Exercise instructions:
The records that follow should be copied out exactly, pictures excluded.

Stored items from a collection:
====

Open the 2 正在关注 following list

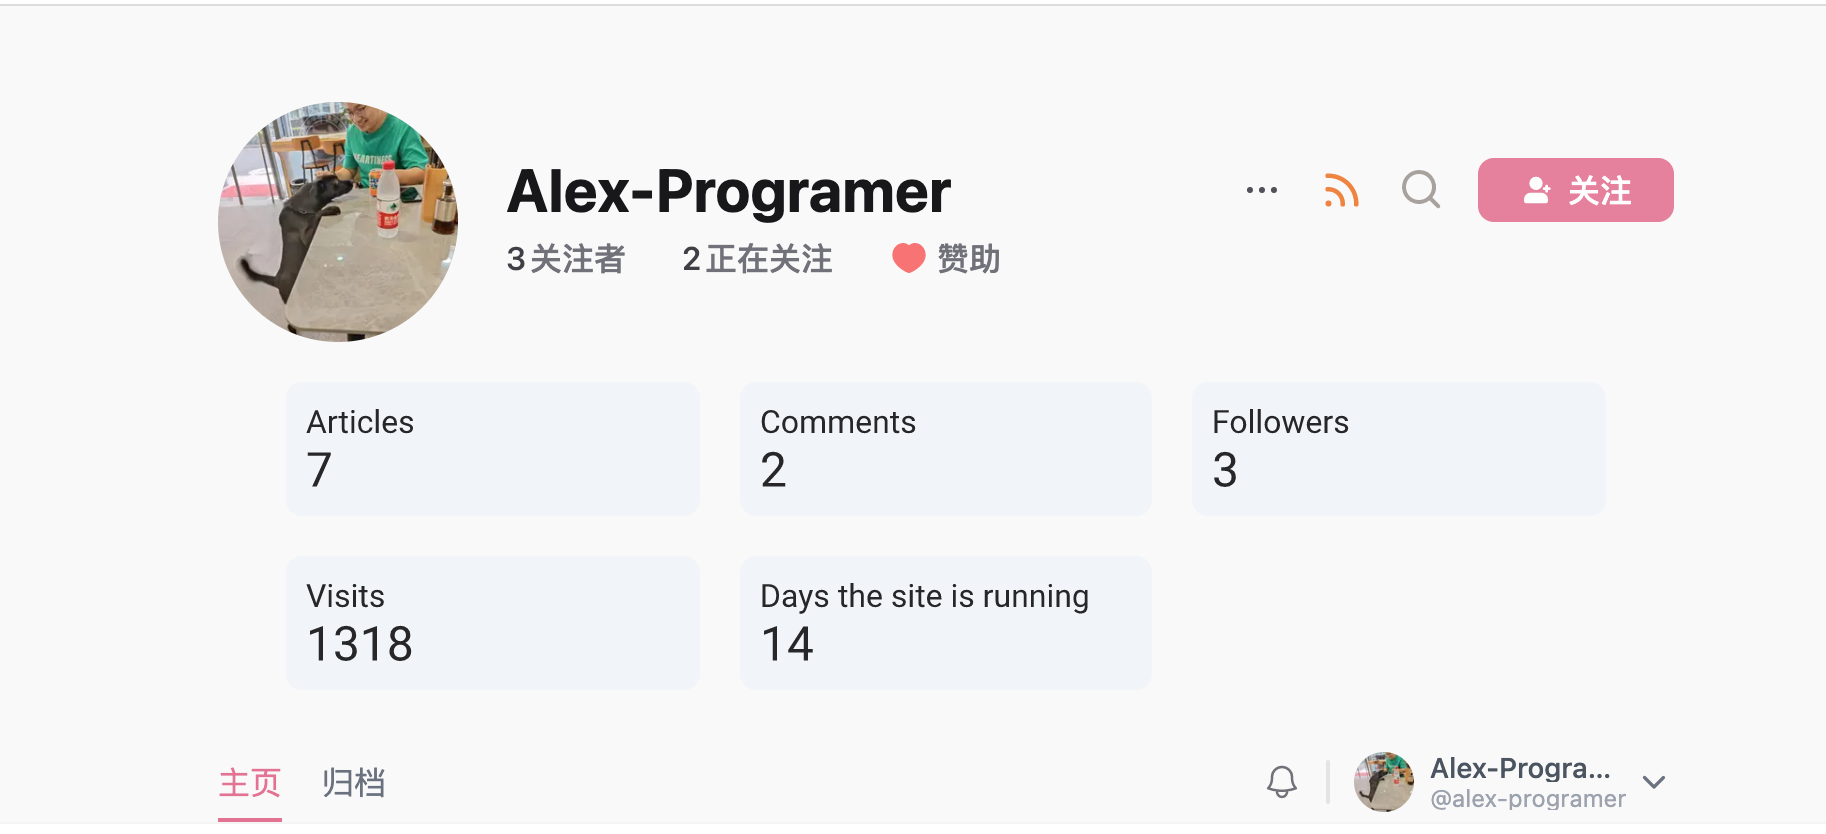coord(757,259)
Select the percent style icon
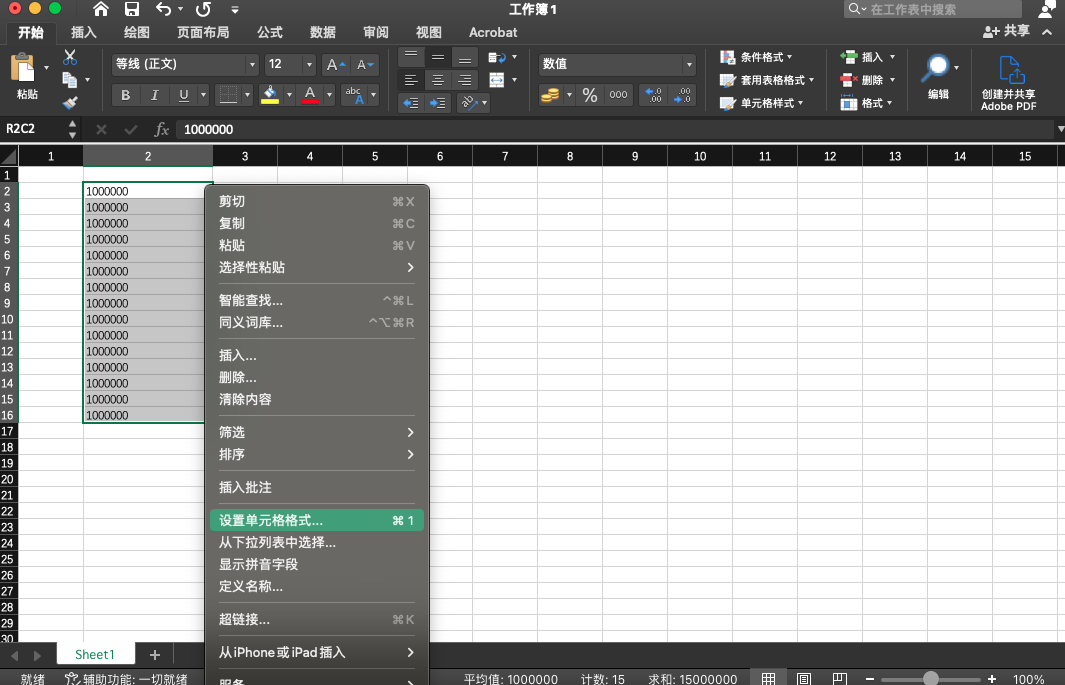This screenshot has height=685, width=1065. click(591, 95)
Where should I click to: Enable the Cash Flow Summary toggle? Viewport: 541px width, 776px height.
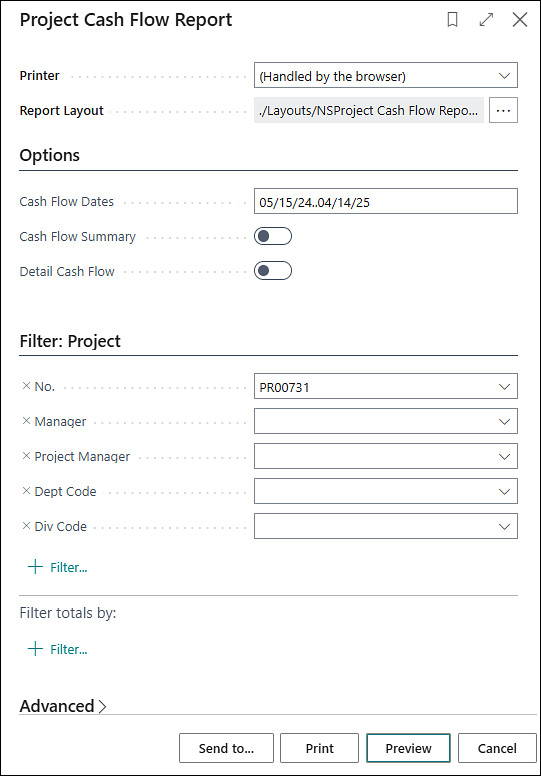click(273, 236)
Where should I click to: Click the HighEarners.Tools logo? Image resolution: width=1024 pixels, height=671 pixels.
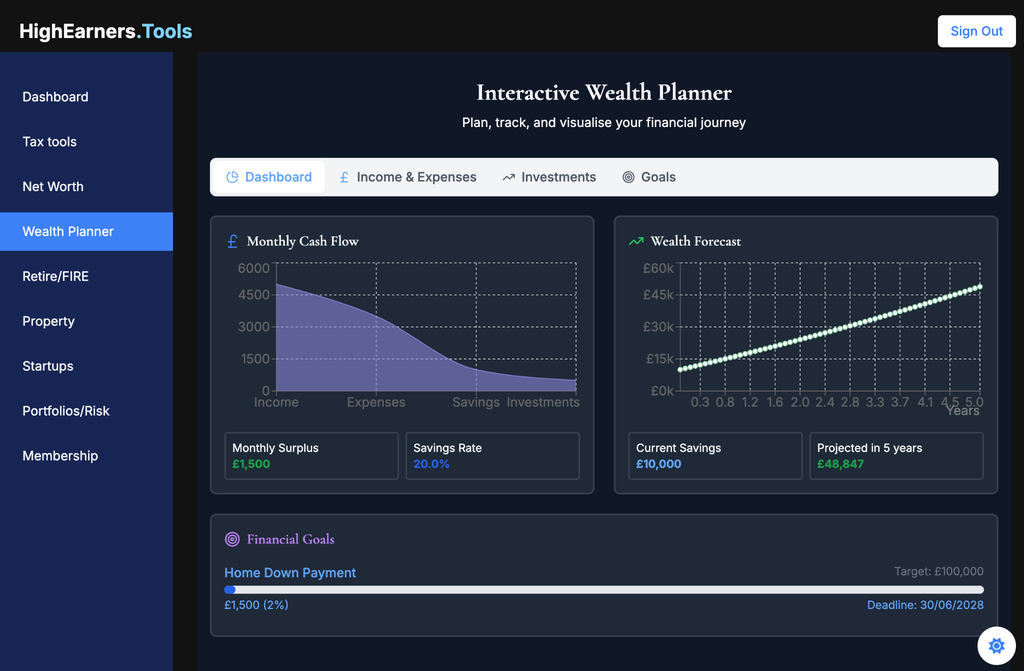[105, 31]
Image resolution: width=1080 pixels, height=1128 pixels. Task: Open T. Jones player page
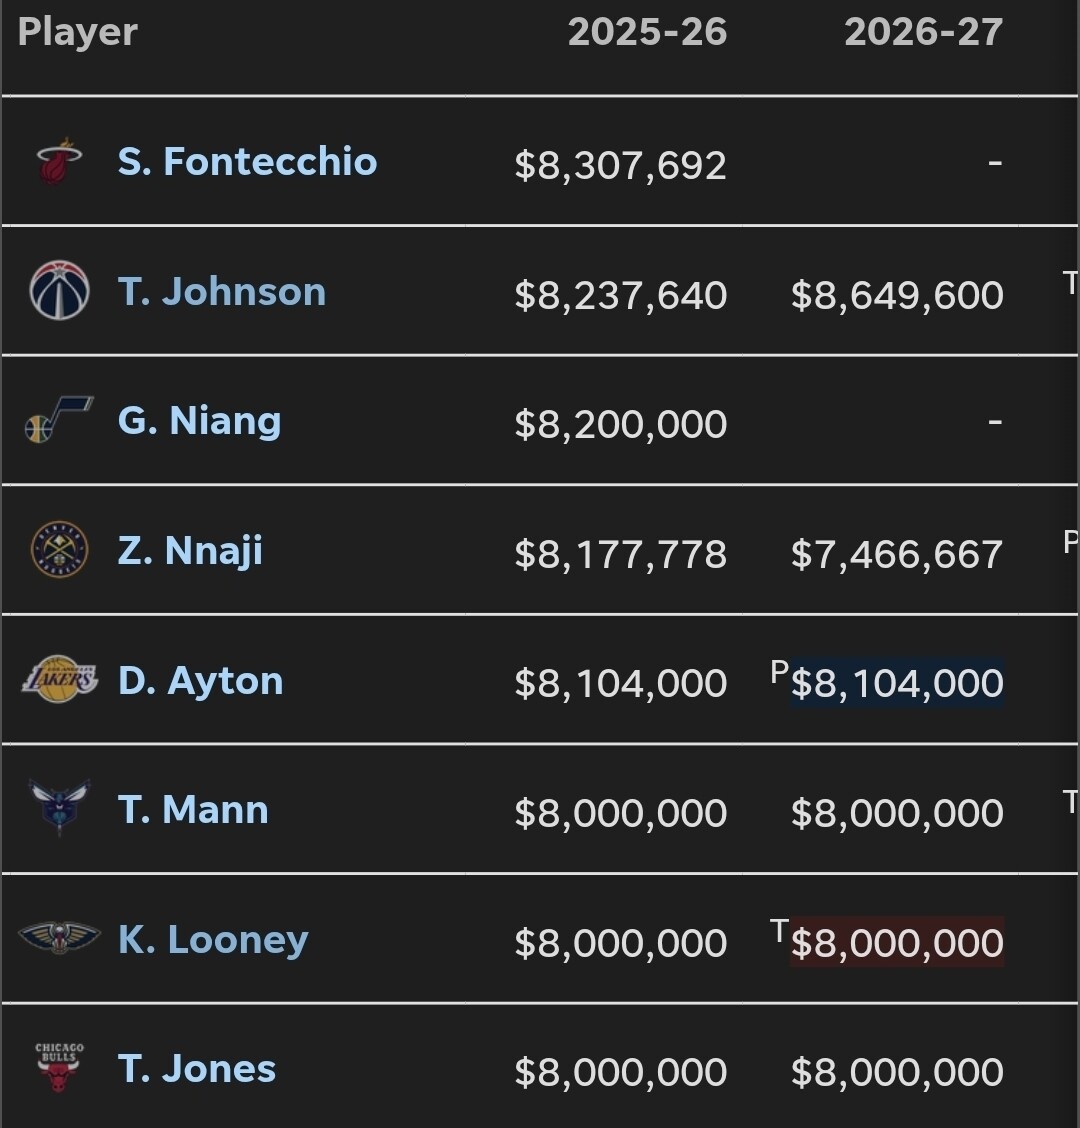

====

The completed task:
Open the 2 正在关注 following list

coord(757,259)
Select the percent style icon
This screenshot has height=685, width=1065. click(591, 95)
Where should I click to: Enable the Cash Flow Summary toggle? Viewport: 541px width, 776px height.
click(273, 236)
Where should I click to: Click the HighEarners.Tools logo? Image resolution: width=1024 pixels, height=671 pixels.
[105, 31]
Image resolution: width=1080 pixels, height=1128 pixels. Task: Open T. Jones player page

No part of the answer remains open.